Department of Neuroscience, Georgia Institute of Technology, Atlanta, GA, United States of America; Department of Radiology and Imaging Sciences, Emory University School of Medicine, Atlanta, GA, United States of America.
Department of Radiology and Imaging Sciences, Emory University School of Medicine, Atlanta, GA, United States of America; Department of Biomedical Engineering, Georgia Institute of Technology and Emory University, Atlanta, GA, United States of America.
Magn Reson Imaging. 2023 Jan;95:59-62. doi: 10.1016/j.mri.2022.10.007. Epub 2022 Oct 20.
The presence of orientation-dependent susceptibility artifacts in magnetic resonance chemical shift thermometry (CST) can confound accurate temperature calculations.
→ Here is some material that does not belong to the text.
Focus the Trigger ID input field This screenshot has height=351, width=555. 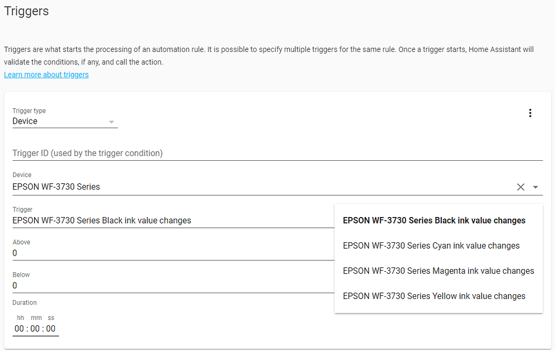coord(161,153)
Here, we quantify the effect of white matter (WM) tract orientation on CST due to tissue-specific susceptibility.
Twenty-nine healthy volunteers (27 ± 4 years old) were scanned on a 3 T MR scanner with a 32-channel head coil. Diffusion tensor imaging (DTI), T1-weighted imaging, and single voxel spectroscopy (SVS) for CST were acquired. Participants were then asked to rotate their head ∼3-5° (yaw or roll) to alter the orientation of WM tracts relative to the external magnetic field. After head rotation, a second SVS scan and T1-weighted imaging were acquired. The WM-fraction-normalized DTI principal eigenvector (V1) images were used to calculate the length of the x-y component of V1, which was used as a surrogate for WM tracts perpendicular to B. A linear regression model was used to determine the relationship between the perpendicular WM tracts and brain temperature.
Significant temperature differences between post- and pre-head rotation scans were observed for brain (-0.72 °C ± 1.36 °C, p = 0.01) but not body (0.012 °C ± 0.07 °C, p = 0.37) temperatures. The difference in brain temperature was positively associated with the corresponding change in perpendicular WM tracts after head rotation (R = 0.26, p = 0.005).
Our results indicate WM tract orientation affects temperature calculations, suggesting artifacts from orientation-dependent susceptibility may be present in CST.
磁共振化学位移测温(CST)中存在各向异性磁化率伪影,可能会影响温度计算的准确性。本研究旨在量化组织特异性磁化率引起的白质(WM)束方向对 CST 的影响。
29 名健康志愿者(27±4 岁)在 3T 磁共振扫描仪上使用 32 通道头部线圈进行扫描。采集扩散张量成像(DTI)、T1 加权成像和单体素波谱(SVS)进行 CST。然后,要求参与者将头部旋转约 3-5°(偏航或滚动),以改变 WM 束相对于外磁场的方向。头部旋转后,采集第二组 SVS 扫描和 T1 加权成像。使用 WM 分数归一化 DTI 主特征向量(V1)图像计算 V1 的 x-y 分量的长度,该长度用作与 B 垂直的 WM 束的替代指标。采用线性回归模型确定垂直 WM 束与大脑温度之间的关系。
与头部旋转前后的扫描相比,大脑温度存在显著差异(-0.72°C±1.36°C,p=0.01),但身体温度无显著差异(0.012°C±0.07°C,p=0.37)。头部旋转后垂直 WM 束的相应变化与大脑温度的差异呈正相关(R=0.26,p=0.005)。
我们的结果表明 WM 束方向会影响温度计算,表明 CST 中可能存在各向异性磁化率伪影。